I'd grabbed the apk for the app and a copy of jadx, an incredibly useful piece of code that's surprisingly good at turning compiled Android apps into something resembling Java source. I dug through that for a while before figuring out that before packets were being sent, they were being handed off to some sort of encryption code. I couldn't find that in the app, but there was a native ARM library shipped with it. Running strings on that showed functions with names matching the calls in the Java code, so that made sense. There were also references to AES, which explained why when I ran tcpdump I only saw bizarre garbage packets.

But what was surprising was that most of these packets were substantially similar. There were a load that were identical other than a 16-byte chunk in the middle. That plus the fact that every payload length was a multiple of 16 bytes strongly indicated that AES was being used in ECB mode. In ECB mode each plaintext is split up into 16-byte chunks and encrypted with the same key. The same plaintext will always result in the same encrypted output. This implied that the packets were substantially similar and that the encryption key was static.

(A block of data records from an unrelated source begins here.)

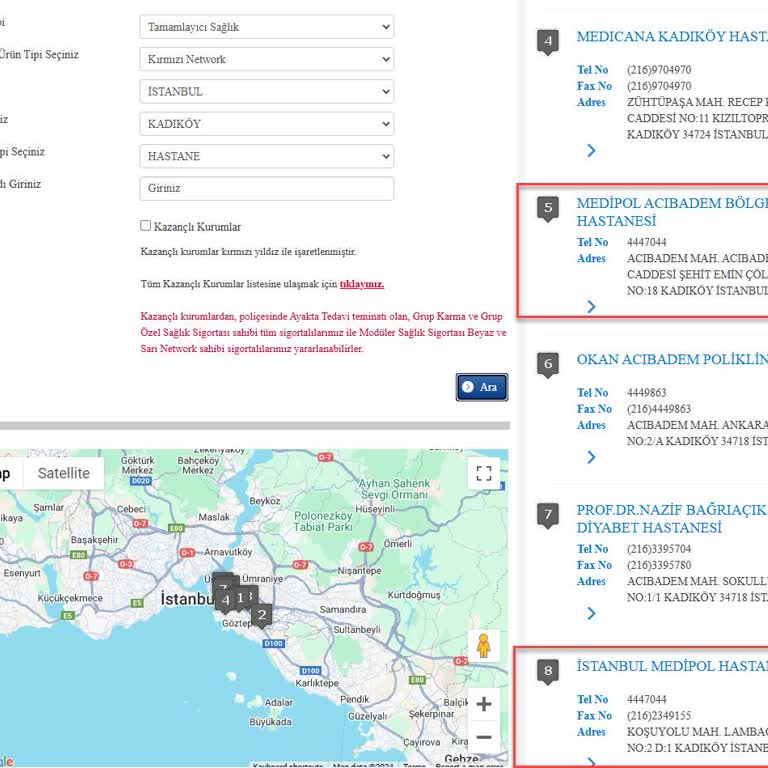Change the KADIKÖY district dropdown
768x768 pixels.
click(x=266, y=124)

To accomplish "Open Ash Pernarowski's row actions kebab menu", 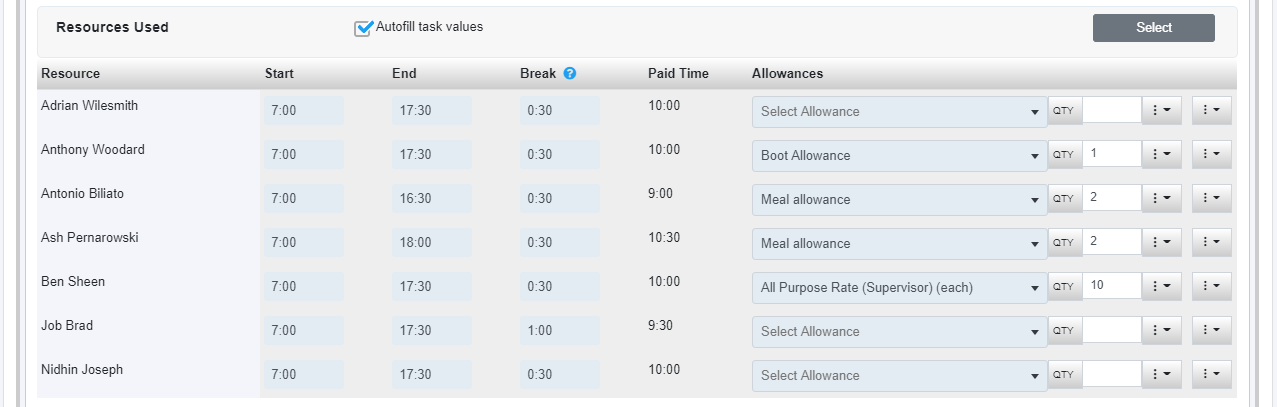I will coord(1211,243).
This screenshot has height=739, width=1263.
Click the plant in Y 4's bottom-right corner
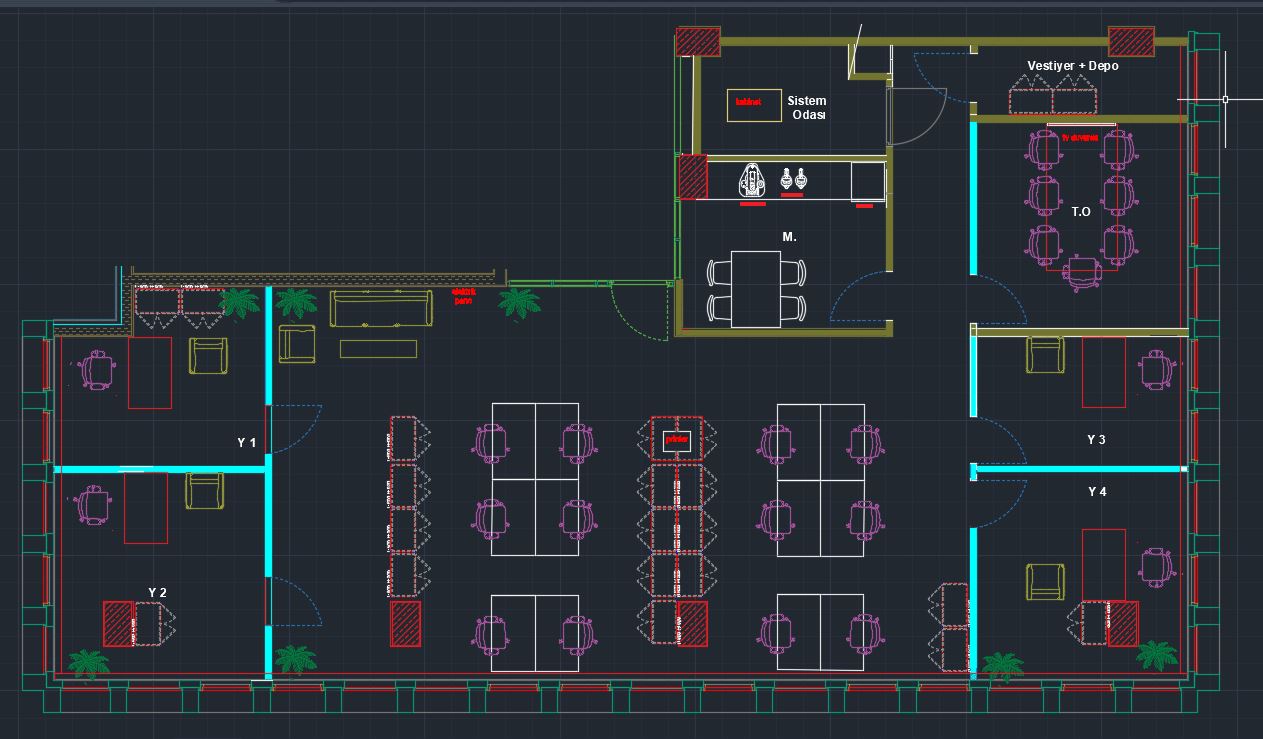coord(1156,656)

Some more digging showed that someone had figured out the encryption key last year, and that someone else had written some tools to control the plug without needing to modify it. The protocol is basically ascii and consists mostly of the MAC address of the target device, a password and a command. This is then encrypted and sent to the device's IP address. The device then sends a challenge packet containing a random number. The app has to decrypt this, obtain the random number, create a response, encrypt that and send it before the command takes effect. This avoids the most obvious weakness around using ECB - since the same plaintext always encrypts to the same ciphertext, you could just watch encrypted packets go past and replay them to get the same effect, even if you didn't have the encryption key. Using a random number in a challenge forces you to prove that you actually have the key.

At least, it would do if the numbers were actually random. It turns out that the plug is just calling rand(). Further, it turns out that it never calls srand(). This means that the plug will always generate the same sequence of challenges after a reboot, which means you can still carry out replay attacks if you can reboot the plug. Strong work.

But there was still the question of how the remote control works, since the code on github only worked locally. tcpdumping the traffic from the server and trying to decrypt it in the same way as local packets worked fine, and showed that the only difference was that the packet started "wan" rather than "lan". The server decrypts the packet, looks at the MAC address, re-encrypts it and sends it over the tunnel to the plug that registered with that address.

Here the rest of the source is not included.